Output the text lines of every item below word for word, leaving out the pictures.

STORED RECORDS ::

■ ■ ■ ■ ■

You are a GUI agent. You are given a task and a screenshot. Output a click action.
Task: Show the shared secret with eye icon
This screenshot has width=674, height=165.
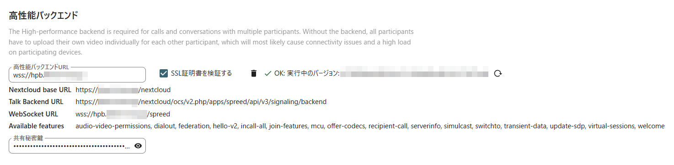[x=138, y=146]
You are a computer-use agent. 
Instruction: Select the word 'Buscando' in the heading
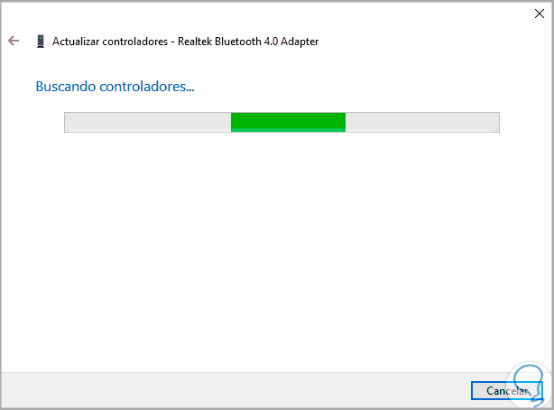[x=66, y=87]
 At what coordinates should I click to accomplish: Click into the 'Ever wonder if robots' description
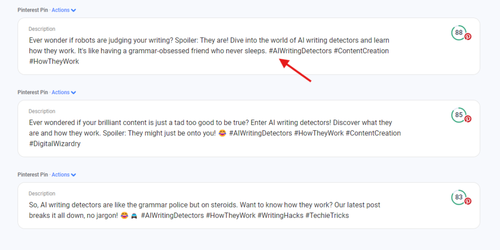(x=209, y=51)
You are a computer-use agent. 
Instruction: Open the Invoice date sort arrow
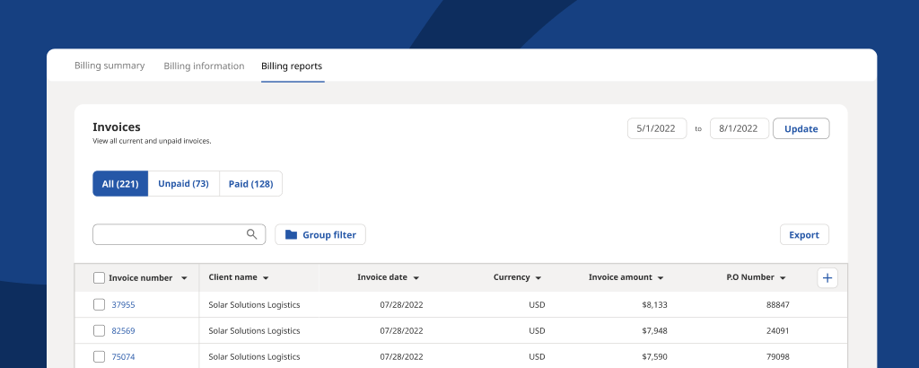(x=416, y=278)
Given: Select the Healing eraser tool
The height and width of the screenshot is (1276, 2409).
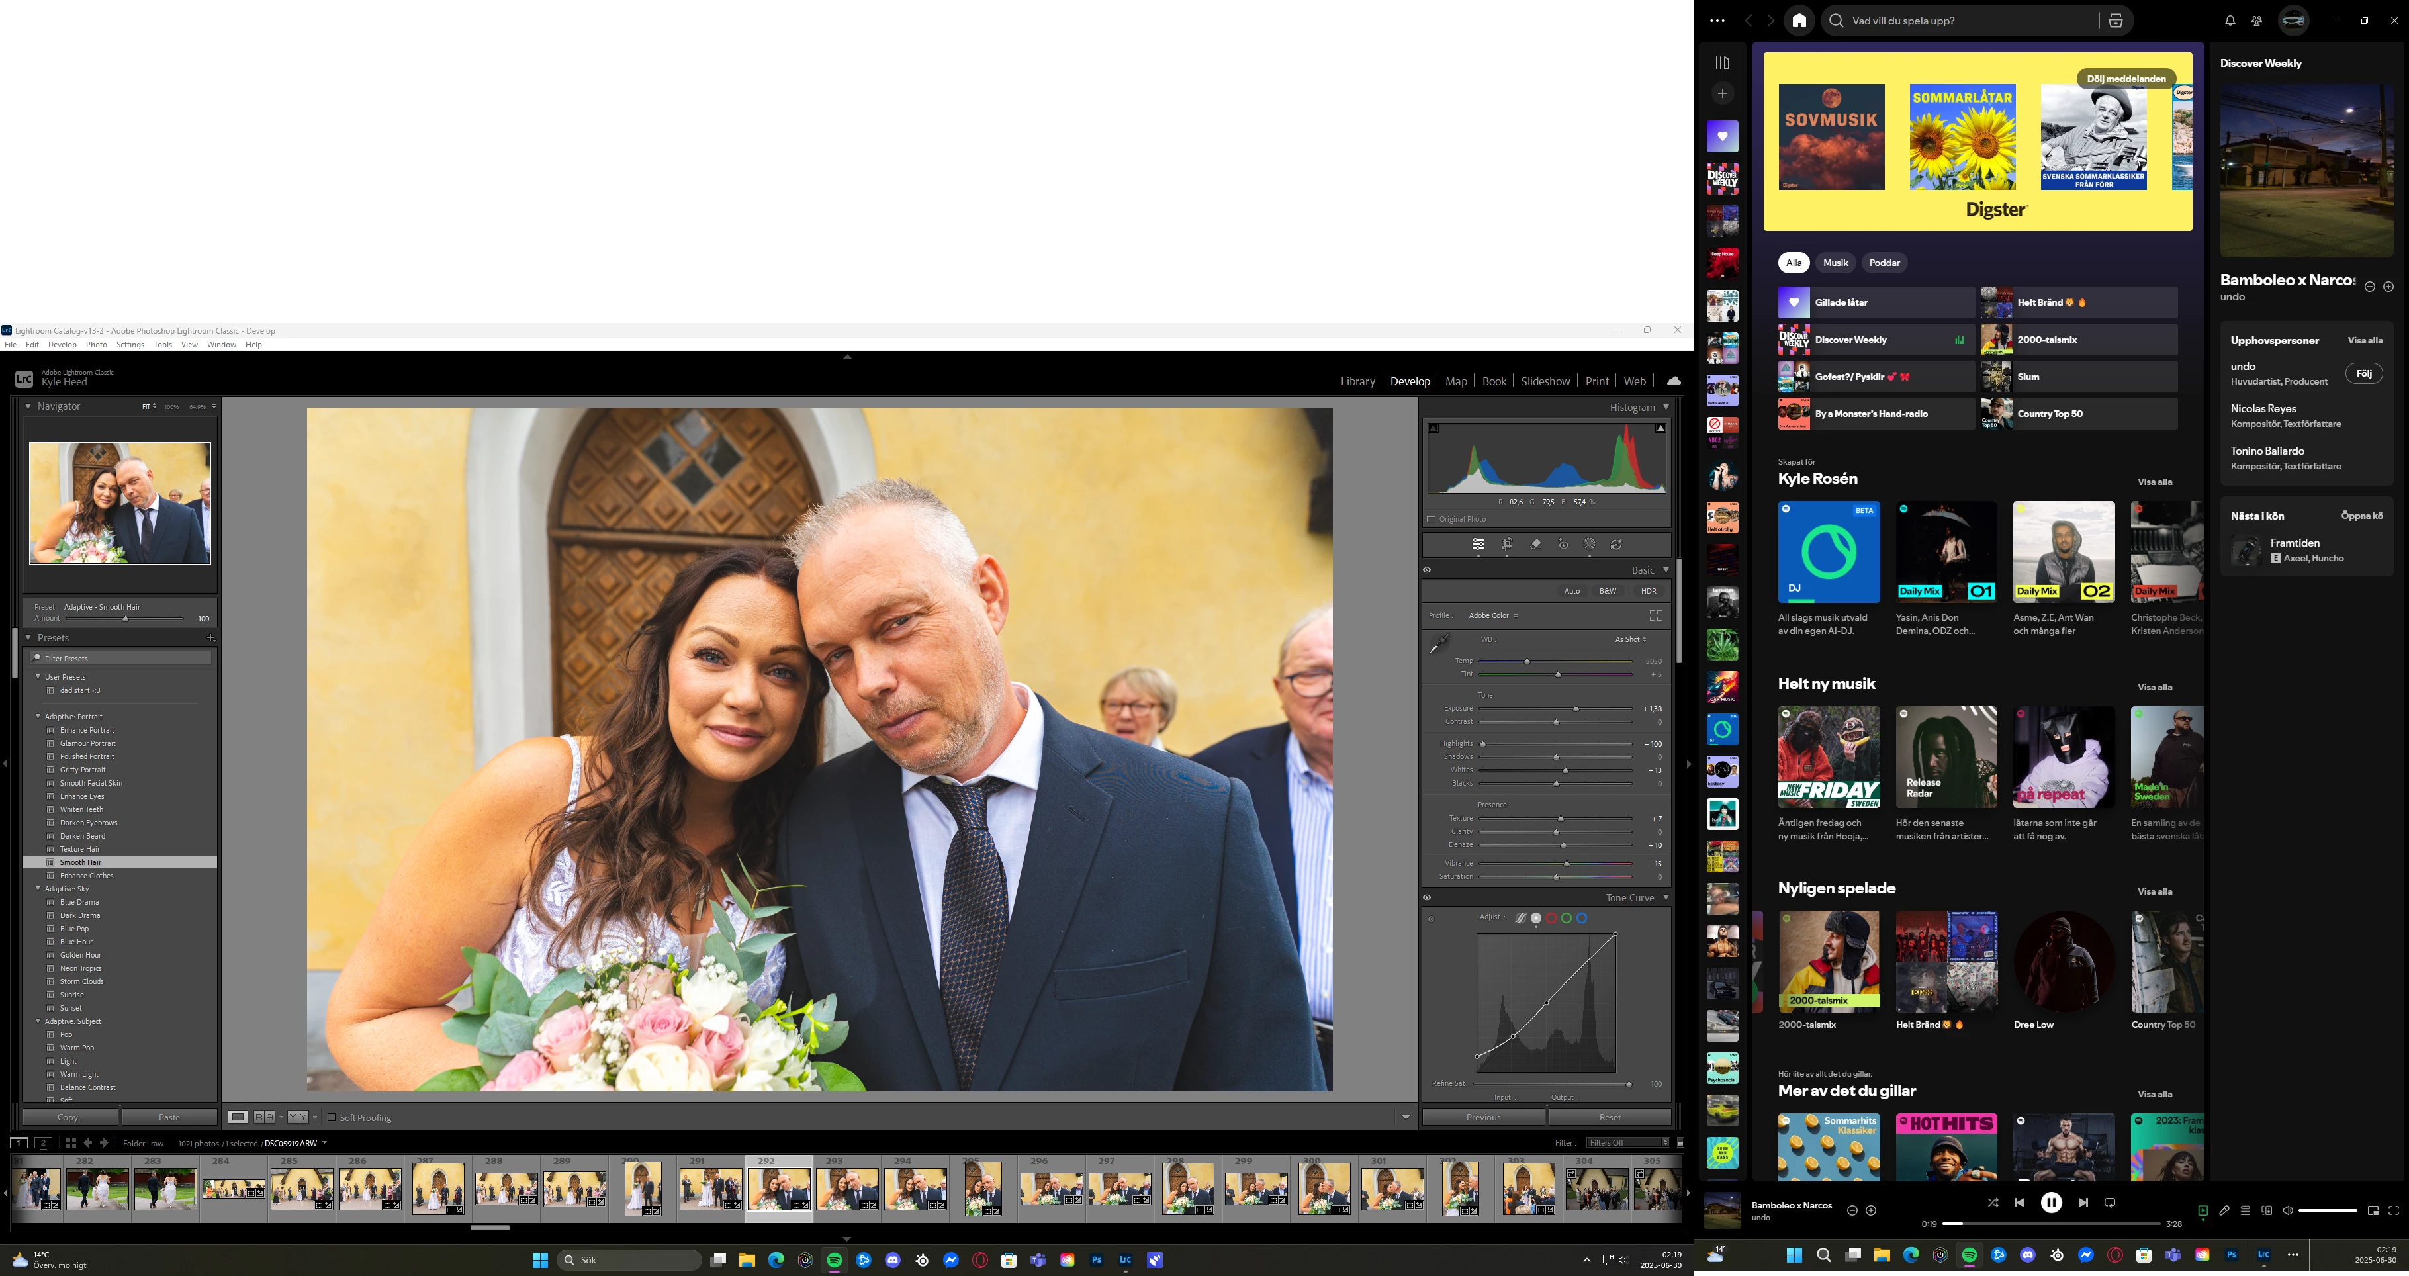Looking at the screenshot, I should pyautogui.click(x=1536, y=544).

■ ■ ■ ■ ■

THE REPLY ::
You are a GUI agent. You are given a task and a screenshot. Output a click action.
Task: Show the shared secret with eye icon
This screenshot has width=674, height=165.
[x=138, y=146]
You are a computer-use agent. 
Instruction: Select the word 'Buscando' in the heading
[x=66, y=87]
 At what coordinates should I click to accomplish: Click into the 'Ever wonder if robots' description
(x=209, y=51)
You are a computer-use agent. 
Instruction: Open the Invoice date sort arrow
(x=416, y=278)
Given: Select the Healing eraser tool
The height and width of the screenshot is (1276, 2409).
Looking at the screenshot, I should pyautogui.click(x=1536, y=544).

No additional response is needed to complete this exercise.